> Directions for this task: Your answer should consist only of the lines from the line containing "The width and" through the last line below, each repeated exactly.
(Beginning of Data to use)
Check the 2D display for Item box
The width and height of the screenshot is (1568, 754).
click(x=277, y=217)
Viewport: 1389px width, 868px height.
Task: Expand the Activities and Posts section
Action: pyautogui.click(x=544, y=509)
(End of Data to use)
> Task solution:
The width and height of the screenshot is (1568, 754).
click(x=277, y=217)
Viewport: 1389px width, 868px height.
Task: Expand the Activities and Posts section
Action: pyautogui.click(x=544, y=509)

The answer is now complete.